What to produce. Copy out, word for word, every line from the one containing "Image resolution: width=553" down to the one containing "Action: point(4,12)", both of those lines included.

The records.
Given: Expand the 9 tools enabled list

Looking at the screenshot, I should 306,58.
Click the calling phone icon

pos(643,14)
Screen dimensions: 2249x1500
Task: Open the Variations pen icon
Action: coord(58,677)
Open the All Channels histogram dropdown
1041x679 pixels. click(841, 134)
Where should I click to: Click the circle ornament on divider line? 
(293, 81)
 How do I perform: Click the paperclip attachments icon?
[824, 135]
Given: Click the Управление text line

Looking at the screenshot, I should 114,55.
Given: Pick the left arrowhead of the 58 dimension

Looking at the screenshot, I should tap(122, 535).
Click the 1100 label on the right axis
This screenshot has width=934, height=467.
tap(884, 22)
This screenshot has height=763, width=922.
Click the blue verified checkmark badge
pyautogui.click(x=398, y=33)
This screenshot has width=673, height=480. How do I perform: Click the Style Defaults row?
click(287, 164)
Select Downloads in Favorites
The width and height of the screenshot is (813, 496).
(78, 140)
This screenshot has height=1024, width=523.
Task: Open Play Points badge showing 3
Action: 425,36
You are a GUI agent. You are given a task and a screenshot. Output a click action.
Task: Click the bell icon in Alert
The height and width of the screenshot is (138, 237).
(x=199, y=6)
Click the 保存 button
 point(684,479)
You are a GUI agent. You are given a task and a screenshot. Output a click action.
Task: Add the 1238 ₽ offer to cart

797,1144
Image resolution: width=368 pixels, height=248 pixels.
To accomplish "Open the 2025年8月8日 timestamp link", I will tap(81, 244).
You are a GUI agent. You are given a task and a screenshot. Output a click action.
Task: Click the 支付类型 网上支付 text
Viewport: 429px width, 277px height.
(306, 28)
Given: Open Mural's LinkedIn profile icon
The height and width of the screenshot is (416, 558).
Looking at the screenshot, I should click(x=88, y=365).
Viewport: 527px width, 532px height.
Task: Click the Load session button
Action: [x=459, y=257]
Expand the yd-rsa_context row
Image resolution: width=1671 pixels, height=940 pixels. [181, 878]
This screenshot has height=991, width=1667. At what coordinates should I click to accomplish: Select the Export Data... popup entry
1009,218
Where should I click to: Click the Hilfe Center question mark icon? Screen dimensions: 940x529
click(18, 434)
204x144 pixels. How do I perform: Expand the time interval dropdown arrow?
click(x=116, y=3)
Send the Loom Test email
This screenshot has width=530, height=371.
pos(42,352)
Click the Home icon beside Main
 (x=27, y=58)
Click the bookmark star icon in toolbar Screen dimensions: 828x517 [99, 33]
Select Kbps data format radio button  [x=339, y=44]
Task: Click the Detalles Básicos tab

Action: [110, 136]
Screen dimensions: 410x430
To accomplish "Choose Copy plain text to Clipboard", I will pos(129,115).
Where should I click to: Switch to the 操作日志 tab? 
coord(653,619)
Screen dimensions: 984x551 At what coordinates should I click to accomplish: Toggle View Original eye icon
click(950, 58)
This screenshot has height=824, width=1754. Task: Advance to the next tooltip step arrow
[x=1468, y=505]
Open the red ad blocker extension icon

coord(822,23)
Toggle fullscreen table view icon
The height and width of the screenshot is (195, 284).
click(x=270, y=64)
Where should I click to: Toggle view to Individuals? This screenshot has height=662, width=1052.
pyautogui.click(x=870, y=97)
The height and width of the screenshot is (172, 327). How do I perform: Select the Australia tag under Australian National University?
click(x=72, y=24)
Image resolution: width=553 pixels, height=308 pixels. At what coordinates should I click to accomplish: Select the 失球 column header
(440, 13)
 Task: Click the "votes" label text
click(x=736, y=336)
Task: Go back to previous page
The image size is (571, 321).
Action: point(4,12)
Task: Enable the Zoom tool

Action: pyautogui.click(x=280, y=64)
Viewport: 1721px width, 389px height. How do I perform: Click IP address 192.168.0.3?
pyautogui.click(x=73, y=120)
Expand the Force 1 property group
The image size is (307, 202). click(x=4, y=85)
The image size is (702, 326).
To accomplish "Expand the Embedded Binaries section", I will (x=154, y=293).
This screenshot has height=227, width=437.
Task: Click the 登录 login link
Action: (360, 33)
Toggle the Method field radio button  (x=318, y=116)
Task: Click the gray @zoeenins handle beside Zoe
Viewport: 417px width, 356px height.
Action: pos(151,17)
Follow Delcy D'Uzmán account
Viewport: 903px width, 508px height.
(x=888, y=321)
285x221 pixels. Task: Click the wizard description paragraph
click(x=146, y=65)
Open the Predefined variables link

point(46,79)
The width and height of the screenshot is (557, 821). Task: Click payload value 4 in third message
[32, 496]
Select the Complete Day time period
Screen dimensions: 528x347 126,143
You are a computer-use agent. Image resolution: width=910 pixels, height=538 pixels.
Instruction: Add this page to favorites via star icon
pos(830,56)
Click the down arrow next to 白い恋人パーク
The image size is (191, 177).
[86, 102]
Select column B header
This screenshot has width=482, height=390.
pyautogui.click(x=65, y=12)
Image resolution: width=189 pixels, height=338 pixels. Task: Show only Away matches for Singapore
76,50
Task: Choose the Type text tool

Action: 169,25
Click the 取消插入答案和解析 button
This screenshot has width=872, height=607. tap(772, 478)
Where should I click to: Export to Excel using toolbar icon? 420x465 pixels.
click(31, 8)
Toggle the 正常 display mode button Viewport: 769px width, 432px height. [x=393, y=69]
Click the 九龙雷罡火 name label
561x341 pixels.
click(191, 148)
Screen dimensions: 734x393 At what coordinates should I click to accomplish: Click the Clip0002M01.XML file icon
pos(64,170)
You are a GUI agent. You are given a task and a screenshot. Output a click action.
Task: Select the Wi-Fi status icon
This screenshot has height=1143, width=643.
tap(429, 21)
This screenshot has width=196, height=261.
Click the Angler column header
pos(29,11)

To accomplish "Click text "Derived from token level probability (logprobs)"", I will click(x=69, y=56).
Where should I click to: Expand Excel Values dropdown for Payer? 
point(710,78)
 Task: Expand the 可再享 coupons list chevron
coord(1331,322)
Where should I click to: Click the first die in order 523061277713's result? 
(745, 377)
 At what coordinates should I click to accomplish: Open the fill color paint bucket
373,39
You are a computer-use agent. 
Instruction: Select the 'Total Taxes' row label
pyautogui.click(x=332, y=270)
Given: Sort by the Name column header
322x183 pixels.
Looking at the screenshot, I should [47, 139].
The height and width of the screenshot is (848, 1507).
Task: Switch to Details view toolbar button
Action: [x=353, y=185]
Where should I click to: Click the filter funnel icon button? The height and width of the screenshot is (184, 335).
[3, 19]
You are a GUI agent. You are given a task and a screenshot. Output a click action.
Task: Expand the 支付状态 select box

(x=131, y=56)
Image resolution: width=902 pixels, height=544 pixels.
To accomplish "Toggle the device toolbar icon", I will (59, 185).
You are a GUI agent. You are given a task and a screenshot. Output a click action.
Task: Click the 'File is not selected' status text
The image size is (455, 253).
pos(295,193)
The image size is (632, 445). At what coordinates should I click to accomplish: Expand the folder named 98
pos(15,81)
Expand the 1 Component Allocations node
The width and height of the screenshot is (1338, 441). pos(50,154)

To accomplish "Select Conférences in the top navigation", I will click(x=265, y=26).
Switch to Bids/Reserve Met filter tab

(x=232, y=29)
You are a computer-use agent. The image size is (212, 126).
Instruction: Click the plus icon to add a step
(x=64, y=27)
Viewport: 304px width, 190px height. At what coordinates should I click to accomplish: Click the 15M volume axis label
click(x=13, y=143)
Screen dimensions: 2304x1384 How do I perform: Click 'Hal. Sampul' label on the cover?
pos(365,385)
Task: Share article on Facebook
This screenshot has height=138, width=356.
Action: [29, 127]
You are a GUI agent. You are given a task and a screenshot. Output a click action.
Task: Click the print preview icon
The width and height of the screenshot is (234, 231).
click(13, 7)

The answer.
Image resolution: width=553 pixels, height=308 pixels. At what coordinates should I click to accomplish: Select the 失球 column header
(440, 13)
 Task: Click the "votes" label text
click(x=736, y=336)
Task: Go back to previous page
The image size is (571, 321).
Action: point(4,12)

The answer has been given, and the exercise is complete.